__Task__.
Please repeat, exactly and without pictures, the lines of the entries below that run from the one containing "Given: Select the $0.120 distribution amount" through the one containing "Instruction: Open 分析展示 in the sidebar".

__The input__.
>>>
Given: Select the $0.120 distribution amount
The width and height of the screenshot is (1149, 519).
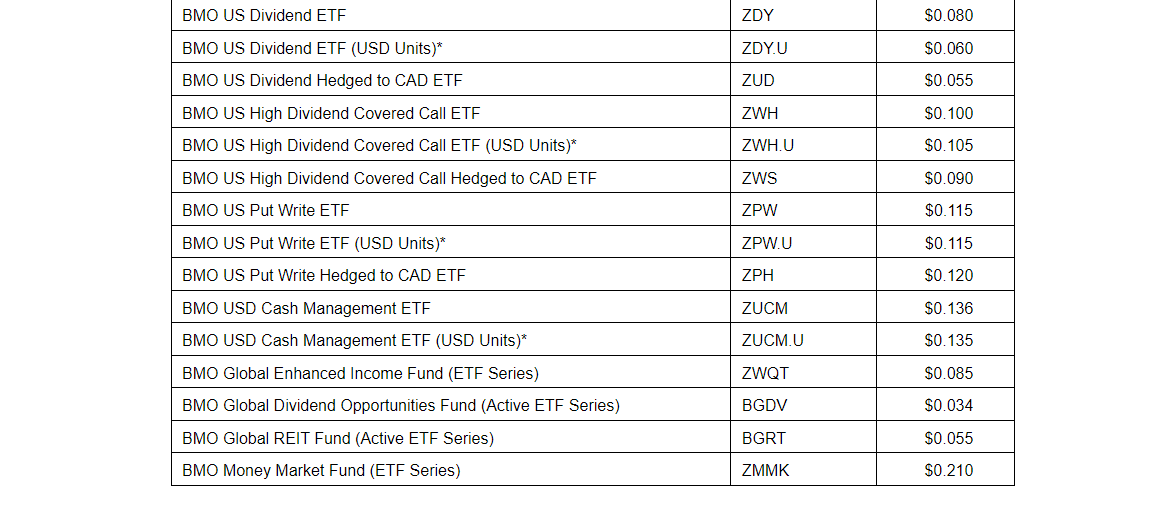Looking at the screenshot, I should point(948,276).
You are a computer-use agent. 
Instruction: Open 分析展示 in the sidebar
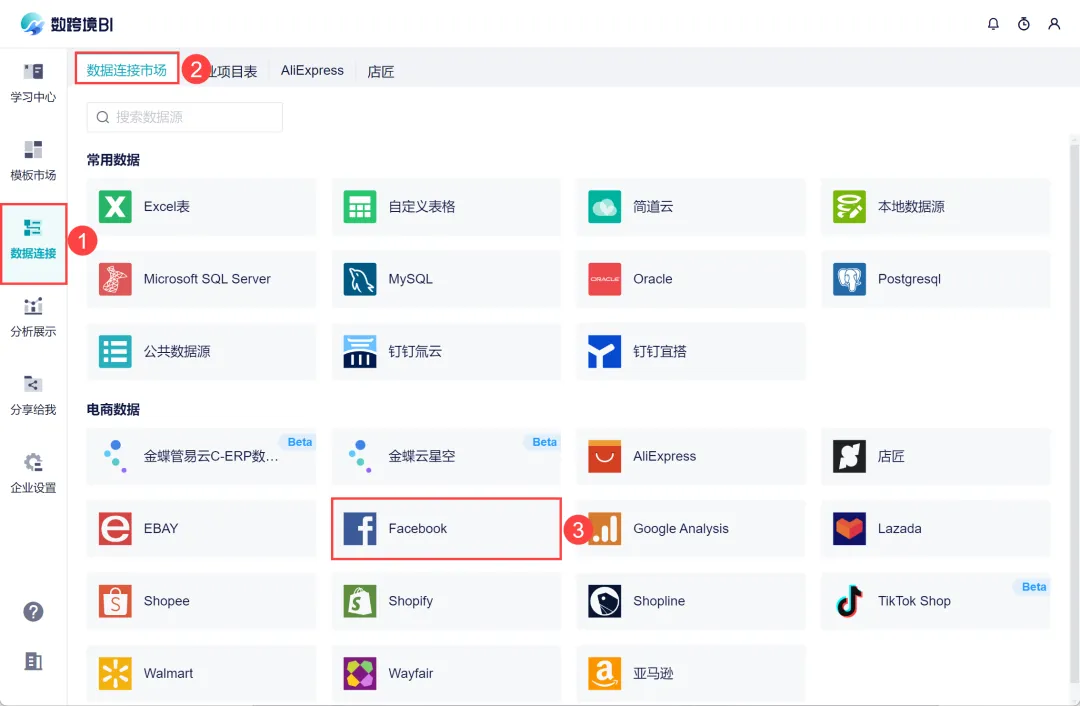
<<<
>>>
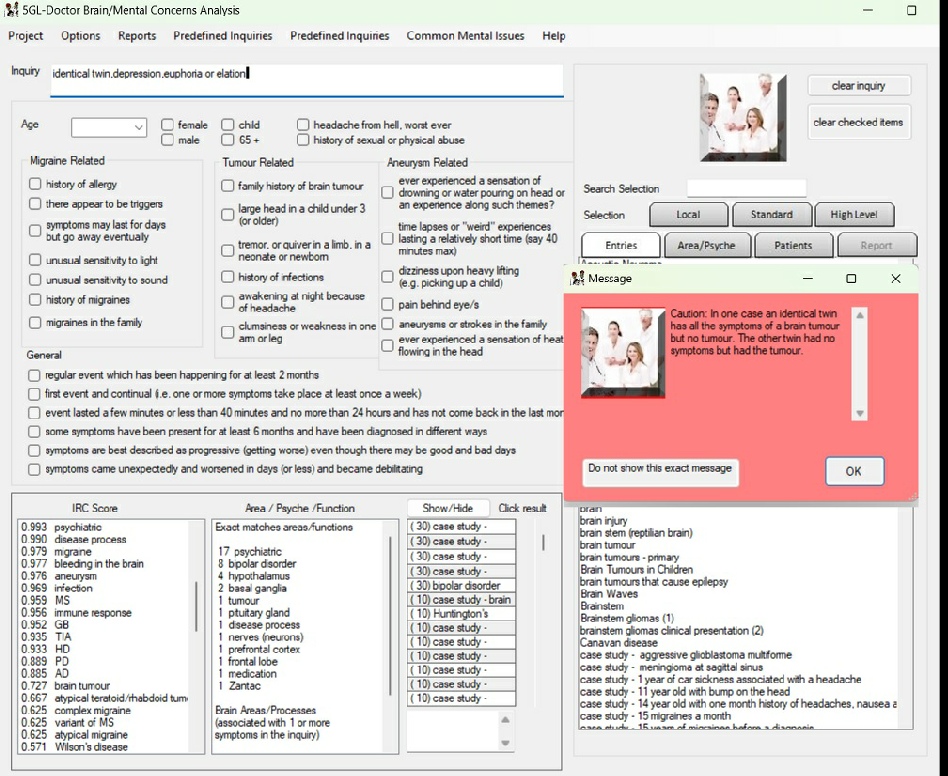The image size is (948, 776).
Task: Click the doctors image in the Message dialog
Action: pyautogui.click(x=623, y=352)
<<<
__Task answer__.
Given: Select the $0.120 distribution amount
The width and height of the screenshot is (1149, 519).
Looking at the screenshot, I should point(948,276).
You are a computer-use agent. 
Instruction: Open 分析展示 in the sidebar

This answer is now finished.